His argument didn’t seem quite right, as the underlying math was not dependent on sampling frequency.  What it did assume was that the samples within a segment were independent Gaussian-distributed values (more correctly, that the difference between the samples and the model being fitted was Gaussian).  Putting in a low-pass filter removes the independence assumption.  Indeed, with a very low cutoff frequency you expect to see the values changing only slowly, so the segmenter would see it as highly desirable to chop the signal up into short segments, each of which has low variance.

I confirmed that I could get serious oversegmentation even with very low sampling frequency, if the filter cutoff was set much lower.  I got reasonable segmentation results with only minor variations across a wide range of sampling frequencies if the filter cutoff frequency was close to the Nyquist frequency (half the sampling frequency), but oversegmentation if I filtered to 0.1 Nyquist frequency.

There are two ways to address the problem:

• When filtering, always resample at twice the cutoff frequency.
• Adjust the thresholds used according to the cutoff frequency and sampling frequency.

Adjusting the thresholds is a cleaner approach, if it can be made to work.  Today I I tried filtering Gaussian noise with a 5th-order Bessel filter (implemented by scipy.signal.lfilter) and looking at the distribution of the log-odds that we threshold:

$L_{i}=\log \frac{P_{\theta_{1}}(s:i) P_{\theta_{2}}(i:t)}{P_{\theta_{0}}(s:e)} = \log P_{\theta_{1}}(s:i) + \log P_{\theta_{2}}(i:t) - \log P_{\theta_{0}}(s:t)$,

where i is the breakpoint, θ1 and θ2 are the parameters for the two segments, and θ0 is the parameter setting for the whole segment.  For stepwise Gaussian models this simplifies to $L_{i} = (s-i)\ln \sigma_{1} + (i-t)\ln \sigma_{2} - (s-t)\ln \sigma_{0}$.   (To avoid the extra computation of taking square roots, the segmenter actually computes twice this, using variances instead of standard deviations.)

I found that the distributions were still very well fit by exponential distributions, but that the scaling factor changed with the cutoff frequency.   Furthermore, the log-odds seemed to scale linearly with the ratio of Nyquist frequency to cutoff frequency.  Reversing that scaling makes the curves superimpose nicely:

If I scale the log-odds by filter cutoff frequency as a fraction of the Nyquist frequency, the distributions seem to be almost identical. Unfiltered Gaussians have slightly lower log-odds values. Filtering, then downsampling by averaging blocks of 10 samples has slightly higher log-odds, probably because the averaging does a little more low-pass filtering.

Each curve of the plot was computed from only 1000 sequences of 10000 samples, so the results are vary a lot in the tail, due to not having enough data to get the tail exactly.

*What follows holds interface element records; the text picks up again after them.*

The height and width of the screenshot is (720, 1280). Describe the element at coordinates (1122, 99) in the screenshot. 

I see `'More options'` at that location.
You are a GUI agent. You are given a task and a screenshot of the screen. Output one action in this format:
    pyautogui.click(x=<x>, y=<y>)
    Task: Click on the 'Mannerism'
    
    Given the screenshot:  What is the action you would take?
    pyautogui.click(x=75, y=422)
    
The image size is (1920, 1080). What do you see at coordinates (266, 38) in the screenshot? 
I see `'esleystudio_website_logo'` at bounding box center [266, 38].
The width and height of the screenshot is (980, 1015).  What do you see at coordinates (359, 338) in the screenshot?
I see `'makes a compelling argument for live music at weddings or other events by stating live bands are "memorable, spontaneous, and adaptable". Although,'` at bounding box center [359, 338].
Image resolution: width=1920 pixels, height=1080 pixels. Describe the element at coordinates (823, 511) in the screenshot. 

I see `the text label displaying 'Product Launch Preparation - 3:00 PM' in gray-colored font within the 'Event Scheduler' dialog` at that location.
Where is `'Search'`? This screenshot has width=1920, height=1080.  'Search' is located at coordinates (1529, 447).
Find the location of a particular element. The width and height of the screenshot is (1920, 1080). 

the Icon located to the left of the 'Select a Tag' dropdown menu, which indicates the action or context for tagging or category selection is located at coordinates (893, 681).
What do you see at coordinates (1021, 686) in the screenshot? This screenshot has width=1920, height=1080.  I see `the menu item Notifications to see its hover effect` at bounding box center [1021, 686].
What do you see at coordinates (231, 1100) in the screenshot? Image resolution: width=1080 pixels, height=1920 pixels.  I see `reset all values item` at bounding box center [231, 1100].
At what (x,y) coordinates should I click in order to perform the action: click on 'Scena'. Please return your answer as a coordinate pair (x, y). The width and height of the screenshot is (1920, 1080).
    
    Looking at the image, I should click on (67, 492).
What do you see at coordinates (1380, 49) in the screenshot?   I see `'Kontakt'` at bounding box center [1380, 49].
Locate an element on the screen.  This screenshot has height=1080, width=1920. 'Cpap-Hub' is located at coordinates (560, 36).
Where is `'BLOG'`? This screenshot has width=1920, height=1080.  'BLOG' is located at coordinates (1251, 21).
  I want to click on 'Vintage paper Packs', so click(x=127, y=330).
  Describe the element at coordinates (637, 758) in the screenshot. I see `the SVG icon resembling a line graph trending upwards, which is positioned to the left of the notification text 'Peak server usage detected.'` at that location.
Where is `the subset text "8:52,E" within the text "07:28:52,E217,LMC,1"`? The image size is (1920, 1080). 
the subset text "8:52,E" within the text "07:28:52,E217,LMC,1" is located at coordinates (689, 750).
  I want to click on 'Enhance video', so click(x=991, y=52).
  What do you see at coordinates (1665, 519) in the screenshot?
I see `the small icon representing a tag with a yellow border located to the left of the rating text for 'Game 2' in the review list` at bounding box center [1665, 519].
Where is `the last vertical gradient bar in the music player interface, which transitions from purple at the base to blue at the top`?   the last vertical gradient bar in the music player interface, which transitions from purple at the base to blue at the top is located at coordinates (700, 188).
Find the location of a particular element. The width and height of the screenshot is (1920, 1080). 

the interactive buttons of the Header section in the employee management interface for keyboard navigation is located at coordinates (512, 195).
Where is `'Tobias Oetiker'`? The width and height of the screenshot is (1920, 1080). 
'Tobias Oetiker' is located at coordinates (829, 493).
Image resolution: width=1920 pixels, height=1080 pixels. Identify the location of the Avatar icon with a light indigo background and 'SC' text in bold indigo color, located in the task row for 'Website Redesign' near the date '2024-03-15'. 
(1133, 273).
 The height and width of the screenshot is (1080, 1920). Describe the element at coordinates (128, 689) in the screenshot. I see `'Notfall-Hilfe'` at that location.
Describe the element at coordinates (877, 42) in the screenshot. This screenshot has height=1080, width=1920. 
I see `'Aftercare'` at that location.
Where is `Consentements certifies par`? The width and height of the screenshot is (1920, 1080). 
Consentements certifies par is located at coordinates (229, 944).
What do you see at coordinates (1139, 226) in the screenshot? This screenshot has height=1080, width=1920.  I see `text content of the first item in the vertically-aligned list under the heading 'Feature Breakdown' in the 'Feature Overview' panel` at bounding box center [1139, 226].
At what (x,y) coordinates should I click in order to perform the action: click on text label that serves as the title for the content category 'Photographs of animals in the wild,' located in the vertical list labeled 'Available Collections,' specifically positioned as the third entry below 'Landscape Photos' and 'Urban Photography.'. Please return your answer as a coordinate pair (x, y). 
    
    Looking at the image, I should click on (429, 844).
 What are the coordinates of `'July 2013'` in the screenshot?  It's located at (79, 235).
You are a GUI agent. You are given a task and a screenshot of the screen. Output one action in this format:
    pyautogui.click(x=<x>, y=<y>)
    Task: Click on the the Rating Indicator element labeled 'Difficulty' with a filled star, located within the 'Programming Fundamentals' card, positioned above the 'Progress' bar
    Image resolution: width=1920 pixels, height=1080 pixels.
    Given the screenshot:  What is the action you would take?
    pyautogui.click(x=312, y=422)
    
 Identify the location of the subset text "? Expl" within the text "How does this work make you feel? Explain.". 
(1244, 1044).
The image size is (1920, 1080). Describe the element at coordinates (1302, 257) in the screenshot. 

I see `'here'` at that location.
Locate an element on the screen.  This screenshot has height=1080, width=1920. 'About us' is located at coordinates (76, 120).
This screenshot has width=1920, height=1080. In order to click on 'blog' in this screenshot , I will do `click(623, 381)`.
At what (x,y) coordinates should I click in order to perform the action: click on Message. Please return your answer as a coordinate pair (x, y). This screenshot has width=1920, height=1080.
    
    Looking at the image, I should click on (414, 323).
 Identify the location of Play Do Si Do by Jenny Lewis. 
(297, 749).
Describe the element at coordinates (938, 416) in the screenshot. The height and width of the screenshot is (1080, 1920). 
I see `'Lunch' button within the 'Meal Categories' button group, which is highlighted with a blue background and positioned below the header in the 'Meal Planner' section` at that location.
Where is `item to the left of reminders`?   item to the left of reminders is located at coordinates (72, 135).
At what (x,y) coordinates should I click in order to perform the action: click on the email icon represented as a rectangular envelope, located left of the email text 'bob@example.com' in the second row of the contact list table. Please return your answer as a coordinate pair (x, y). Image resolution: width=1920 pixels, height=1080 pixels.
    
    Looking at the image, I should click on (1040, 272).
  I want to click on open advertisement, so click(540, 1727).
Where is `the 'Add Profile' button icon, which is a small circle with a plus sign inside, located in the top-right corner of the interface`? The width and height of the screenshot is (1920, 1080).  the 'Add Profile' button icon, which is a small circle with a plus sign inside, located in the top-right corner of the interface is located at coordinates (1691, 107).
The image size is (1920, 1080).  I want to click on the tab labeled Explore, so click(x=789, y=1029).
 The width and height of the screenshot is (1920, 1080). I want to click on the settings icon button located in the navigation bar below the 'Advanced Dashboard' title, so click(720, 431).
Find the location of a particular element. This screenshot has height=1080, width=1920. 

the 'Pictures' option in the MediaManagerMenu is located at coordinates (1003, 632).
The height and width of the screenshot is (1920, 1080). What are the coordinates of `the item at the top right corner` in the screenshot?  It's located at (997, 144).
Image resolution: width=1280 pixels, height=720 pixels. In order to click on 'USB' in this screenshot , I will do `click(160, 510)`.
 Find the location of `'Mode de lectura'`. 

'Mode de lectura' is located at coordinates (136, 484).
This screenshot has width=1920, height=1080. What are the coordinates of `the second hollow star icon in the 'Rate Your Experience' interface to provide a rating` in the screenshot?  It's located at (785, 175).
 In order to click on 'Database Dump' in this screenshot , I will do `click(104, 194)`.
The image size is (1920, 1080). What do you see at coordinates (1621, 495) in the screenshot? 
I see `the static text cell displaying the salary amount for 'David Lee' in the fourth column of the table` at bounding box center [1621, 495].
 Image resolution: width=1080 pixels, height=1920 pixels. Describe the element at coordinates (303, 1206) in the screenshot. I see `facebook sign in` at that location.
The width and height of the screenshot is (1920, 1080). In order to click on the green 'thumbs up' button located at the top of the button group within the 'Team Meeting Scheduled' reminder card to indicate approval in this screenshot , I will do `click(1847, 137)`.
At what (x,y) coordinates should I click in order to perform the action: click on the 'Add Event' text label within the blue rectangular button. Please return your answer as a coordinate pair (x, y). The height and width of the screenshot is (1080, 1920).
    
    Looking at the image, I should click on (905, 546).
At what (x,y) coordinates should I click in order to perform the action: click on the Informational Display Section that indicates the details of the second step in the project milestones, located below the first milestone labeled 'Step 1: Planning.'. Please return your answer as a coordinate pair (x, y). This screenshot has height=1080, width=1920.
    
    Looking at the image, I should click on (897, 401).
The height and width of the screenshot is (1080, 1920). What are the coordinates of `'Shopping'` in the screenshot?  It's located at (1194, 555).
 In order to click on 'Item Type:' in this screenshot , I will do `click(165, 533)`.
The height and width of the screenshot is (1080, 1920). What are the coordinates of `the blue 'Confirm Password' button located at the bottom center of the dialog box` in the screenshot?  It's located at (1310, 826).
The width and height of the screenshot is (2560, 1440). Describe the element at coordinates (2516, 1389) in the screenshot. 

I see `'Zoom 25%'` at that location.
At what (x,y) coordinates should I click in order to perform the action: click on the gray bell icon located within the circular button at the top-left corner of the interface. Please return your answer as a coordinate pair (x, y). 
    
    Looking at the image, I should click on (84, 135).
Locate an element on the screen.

Because the segmentation method is not very sensitive to the threshold set, simply scaling thresholds by Nyquist frequency/cutoff frequency should work well.   The default parameters had been set for the downsampled 5kHz, so to match the old results in signals  that aren’t downsampled, the thresholds should probably be scaled by about 1.1*Nyquist frequency/cutoff frequency.  (The analog filter cutoff frequency is probably in the metatdata in the data files, but the abf format is messy enough that I’ve not tried to extract it.  The lower cutoff frequency of the analog filter or a subsequent digital filter should be used.)